A fixed savings bonus for 12 months is merely a guarantee that the interest rate will not fall below that level for a year. Without the bonus, banks are able (and willing) to lower the rate as soon as they've attracted their target total deposits. Just beware that sometimes banks offer “variable bonuses”, which are useless.
Better alternatives to the “top” easy-access account
Looking at Nationwide's closest competitors, many have the same problems. The first one that stands out though is the ING Direct Savings Account paying 2.9% variable. This is a drop of 0.2 percentage points, but in return you get a guarantee that the rate won't fall below 2.36% for 12 months.
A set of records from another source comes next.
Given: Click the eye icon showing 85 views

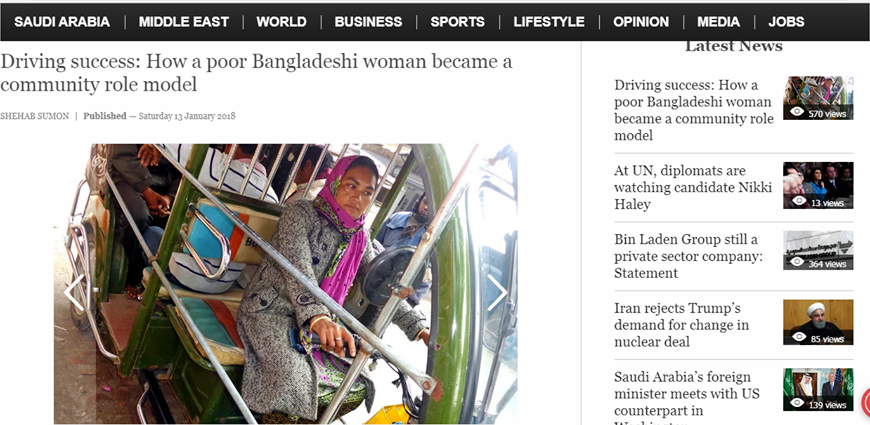Looking at the screenshot, I should click(798, 337).
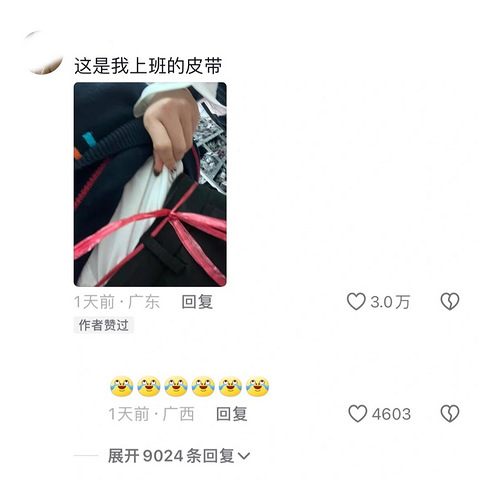Click the 作者赞过 badge
The width and height of the screenshot is (480, 480).
[x=104, y=325]
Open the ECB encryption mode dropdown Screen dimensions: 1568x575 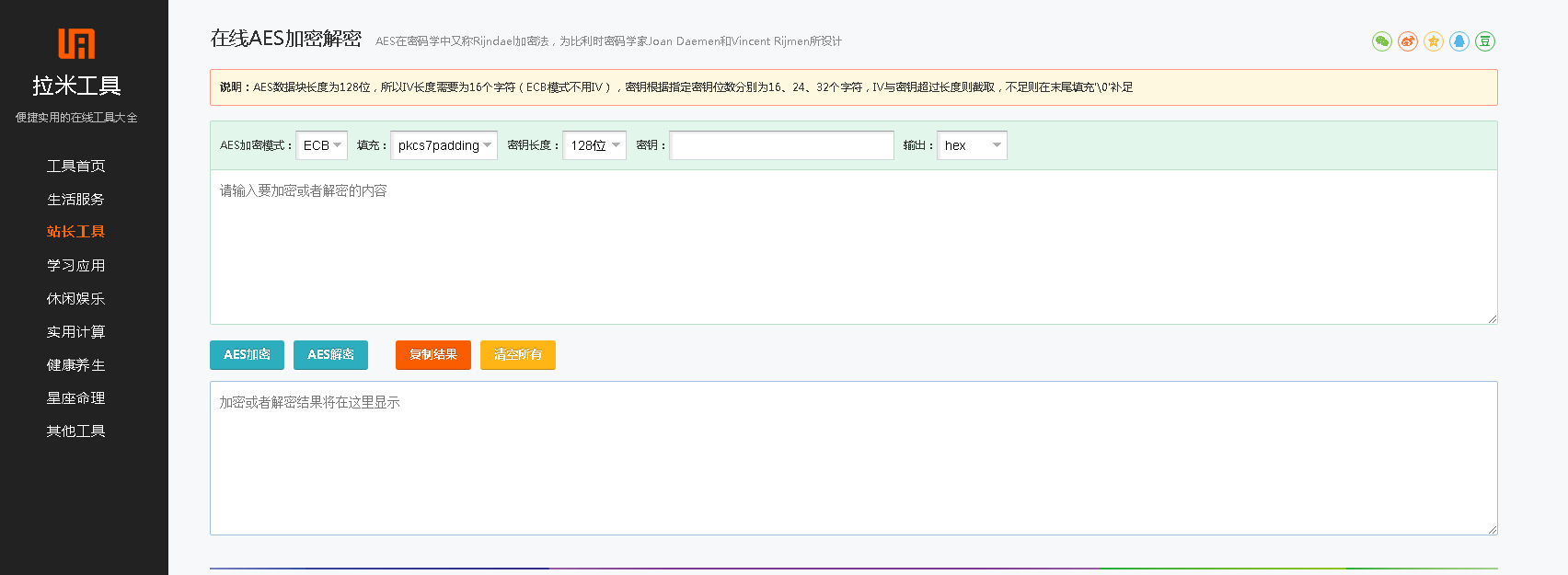tap(322, 145)
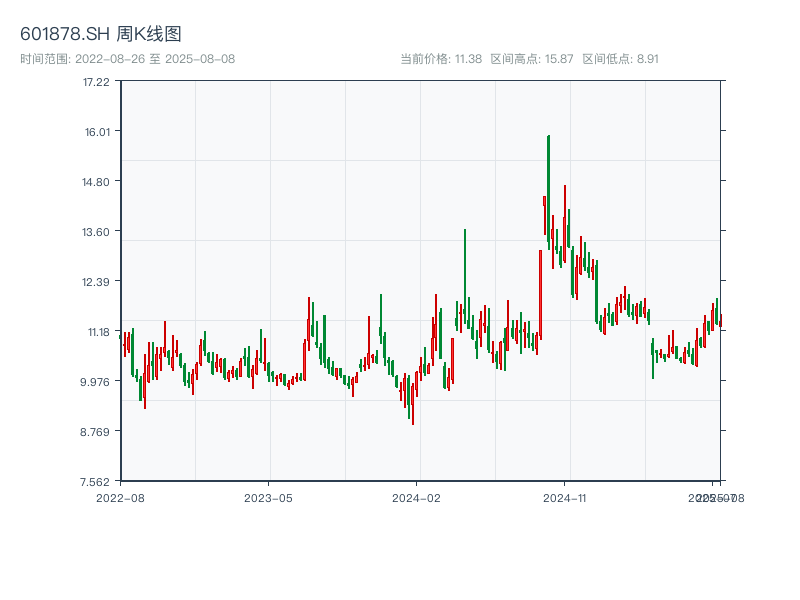Click the 601878.SH 周K线图 chart title
The height and width of the screenshot is (600, 800).
click(x=101, y=35)
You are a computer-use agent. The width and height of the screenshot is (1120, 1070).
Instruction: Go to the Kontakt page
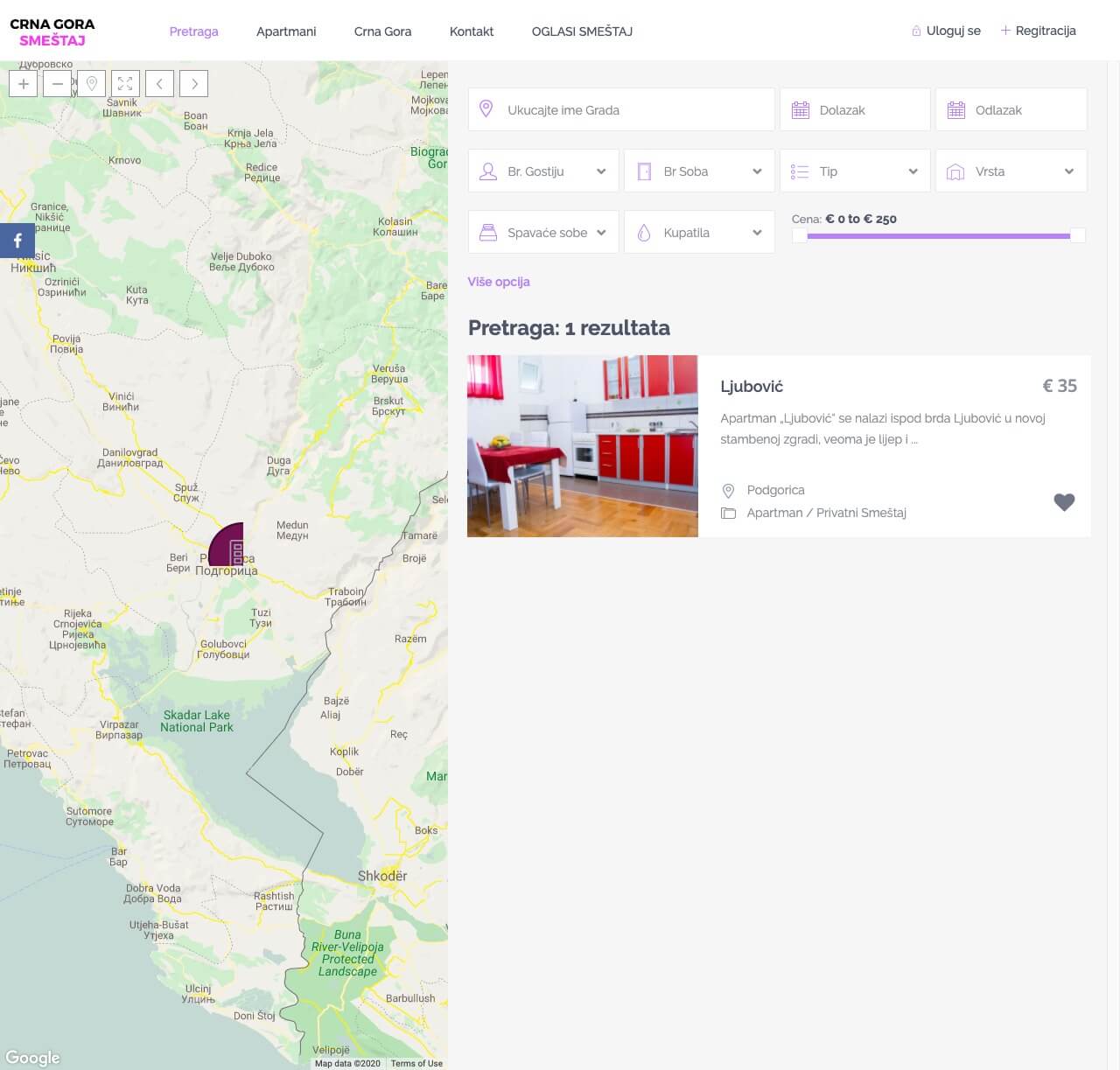(x=471, y=31)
You can open an account with just £1.
I prefer the Halifax Online Saver even more. It pays 2.8% (0.3 percentage points less than Nationwide), but it pays a guaranteed minimum of 2.7% for 12 months. This saves you worrying about interest-rate drops for a whole year, with the only reason to switch being if interest rates elsewhere suddenly shoot up. Again, you just need £1.
Finally, you think about using your cash ISA allowance on an easy-access ISA, for the same reasons explained above. The best such ISA for new money, bearing in mind all factors and not just the interest rate, is the ING Direct Cash ISA, paying 3% on £1+, with online access and a guarantee not to fall below 1.96% for 12 months.
So, whatever savings account you're interested in, remember to consider all these aspects, and not just the top rate.